__TO DO__. Render every line of the listing below as a Markdown table with two columns, "Row" for the row number and "Line" for the line itself. Skip blank lines, and leave the pictures out.

__RECORDS SUPPLIED__.
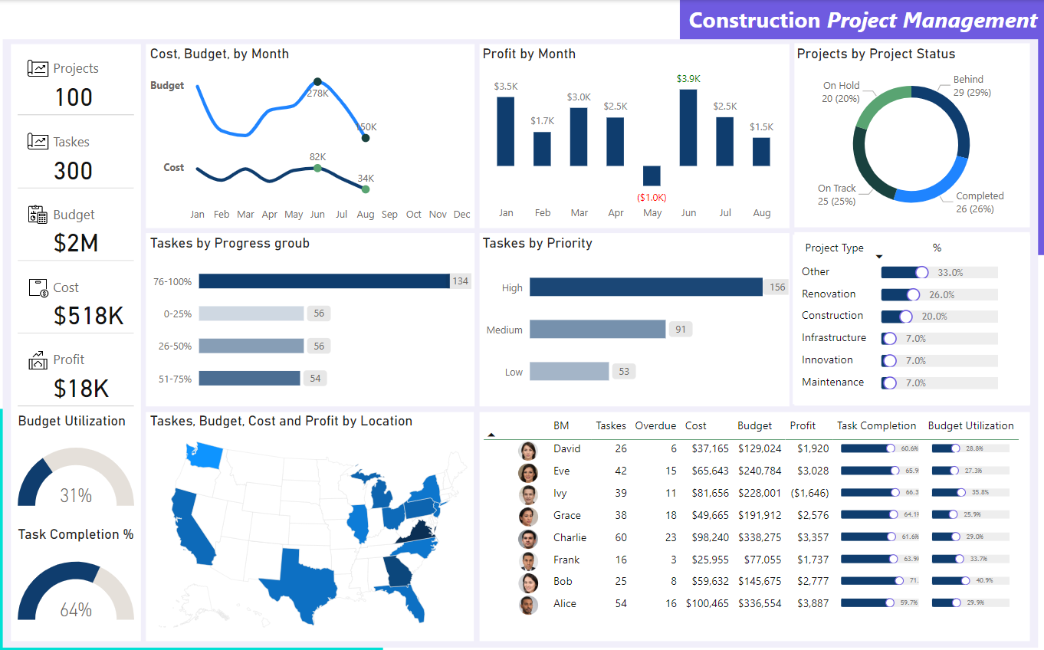Viewport: 1044px width, 650px height.
Task: Select Grace's profile picture
Action: [x=527, y=516]
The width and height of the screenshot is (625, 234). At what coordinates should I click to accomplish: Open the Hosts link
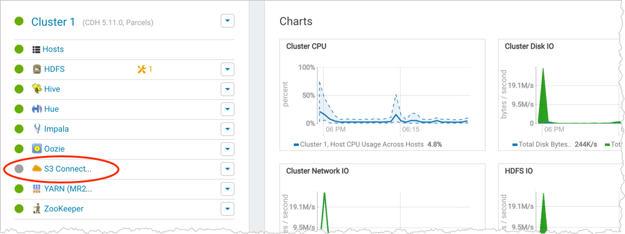point(53,49)
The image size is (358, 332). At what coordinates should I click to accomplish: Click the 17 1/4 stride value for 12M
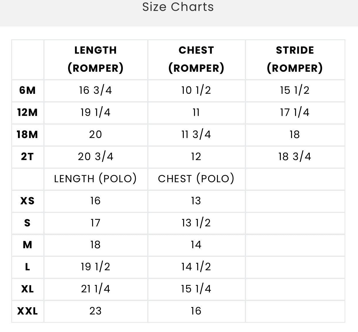click(295, 112)
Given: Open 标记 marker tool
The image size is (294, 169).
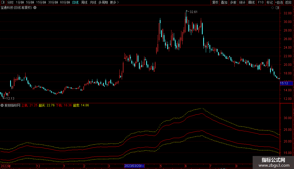Looking at the screenshot, I should 270,2.
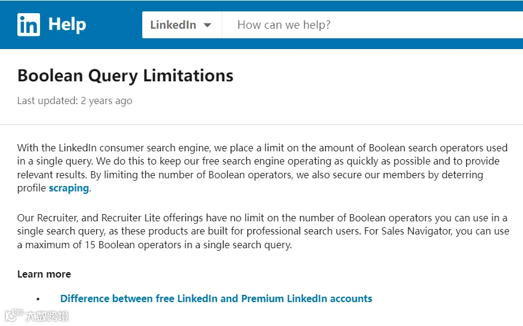Click the "Boolean Query Limitations" heading
Screen dimensions: 523x326
click(125, 76)
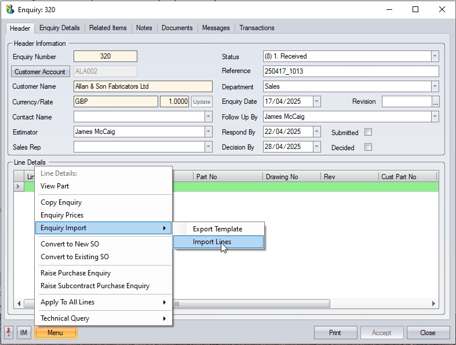Click the Enquiry window title bar icon

tap(10, 9)
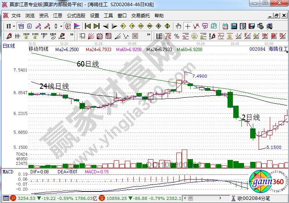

__OUTPUT OF THE EXERCISE__.
| Row | Line |
|---|---|
| 1 | Viewport: 1044px width, 650px height. |
| 2 | Task: Select Grace's profile picture |
| 3 | Action: [x=527, y=516] |
| 4 | The width and height of the screenshot is (625, 234). At what coordinates should I click to accomplish: Open the Hosts link |
| 5 | point(53,49) |
| 6 | The image size is (358, 332). At what coordinates should I click to accomplish: Click the 17 1/4 stride value for 12M |
| 7 | click(295, 112) |
| 8 | Given: Open 标记 marker tool |
| 9 | The image size is (294, 169). |
| 10 | Looking at the screenshot, I should 270,2. |
| 11 | Click the "Boolean Query Limitations" heading |
| 12 | Screen dimensions: 523x326 |
| 13 | click(125, 76) |
| 14 | Click the Enquiry window title bar icon |
| 15 | tap(10, 9) |